6. Have directions to your new place.
For the most part, Edmonton is a super easy city to navigate in, thanks to it’s common-sense grid. However, some of the new Edmonton suburbs have not been mapped, so your GPS will fail you. Also in these new suburbs – house that look the same, crescents, and lack of visible addresses on the houses. It’s probably a good idea to let people know where you live, or at least the general direction. Giving them landmarks is good too. Or else your mover may end up having a meltdown at a yield sign when the new house is only half a block behind them and they’ve driven by it several times already but couldn’t see an address and you hadn’t turned on any lights in the front and you parked the u-Haul so your mover couldn’t even see that as a sign they were in the right place. Or you know, some other scenario similar to that…
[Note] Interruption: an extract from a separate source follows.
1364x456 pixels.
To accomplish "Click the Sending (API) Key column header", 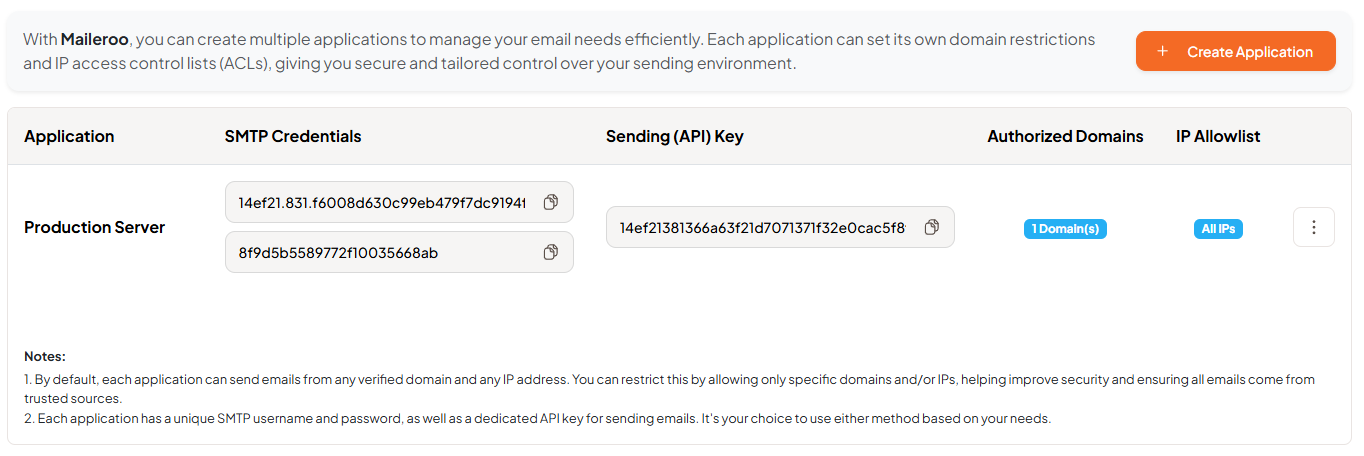I will pos(674,136).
7. Thank the people who show up to help.
Your movers could be family who were guilted by love into helping, or they could be your best friends. But regardless, you need to thank the crap out of the ones who show up. The people who move you probably like you the most. Moving and asking your friends for help is actually a great way to separate the wheat from the chaff (when is it NOT a good time for that analogy, I say), because moving is not fun. There is actually nothing fun about moving at all. So the ones who are willing to say, “yes, I would like to give up hours of my time for manual labour” should be thanked repeatedly. Which brings me to my next point…
8. Have food.
Order food. Even if it’s pizza. Make sure you feed your movers. Drinks are good too. In my experience, unless it’s a super hot day, most people just want drinks that will hydrate them so don’t worry too much about alcohol. Keep it simple with juice, pop, water, and pizza or subs. But definitely prepare to buy the food. It’s the least you can do to thank your movers (aka the people who legitimately love you).
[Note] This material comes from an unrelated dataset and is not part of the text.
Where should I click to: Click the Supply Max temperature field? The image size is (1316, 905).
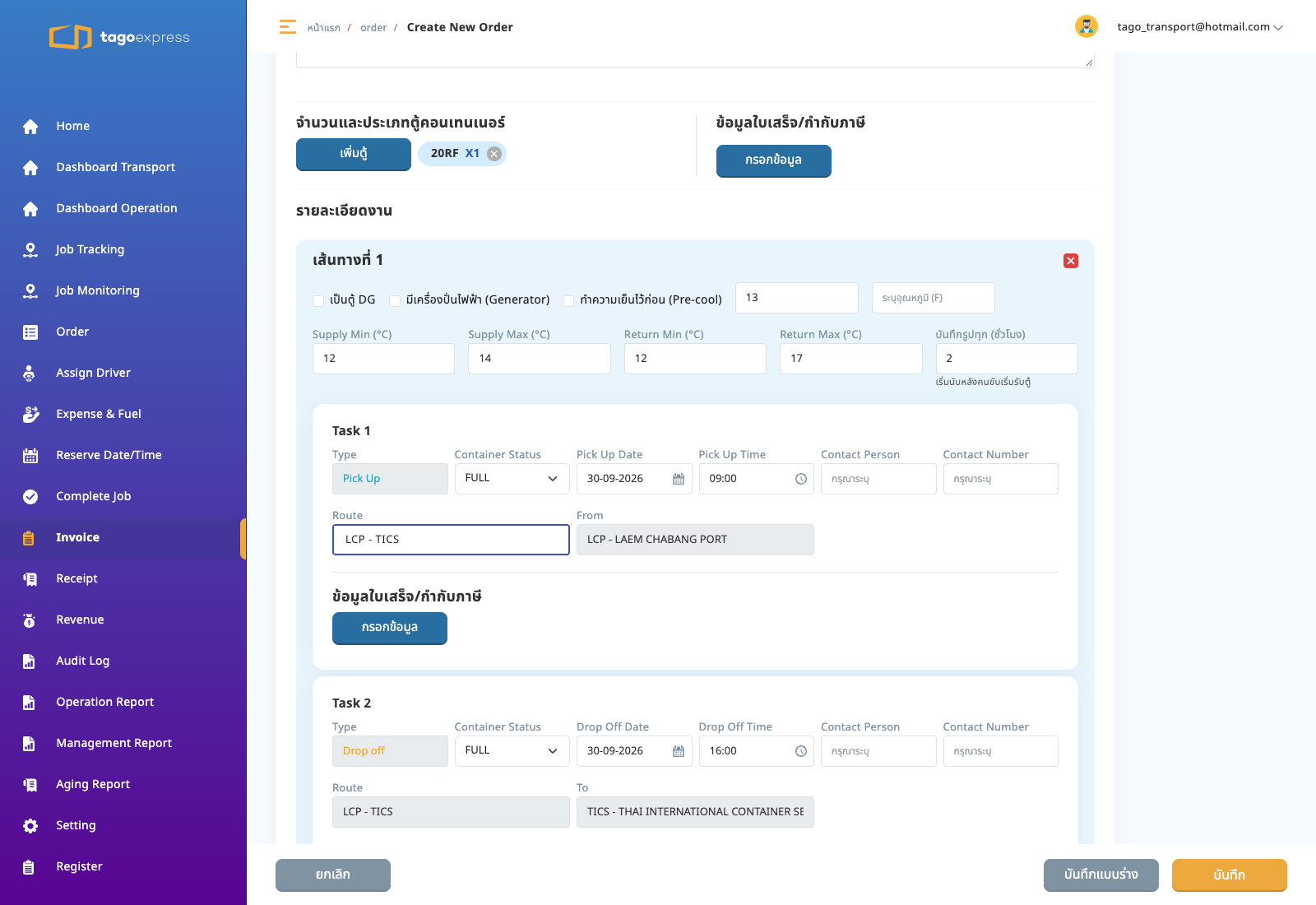click(539, 359)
Moves are hectic and stressful and every one of us has been there before. But being organized and thoughtful about time and your movers will make a huge difference on your stress levels. There are many things better to do than move someone. And the only thing worse than moving someone, is moving someone who hasn’t followed the above steps.
(My blog titles are song titles. Today’s is “I Like To Move It” by Reel2Real and is a 90’s classic. In fact, I’m willing to bet it’s playing in your head right now.)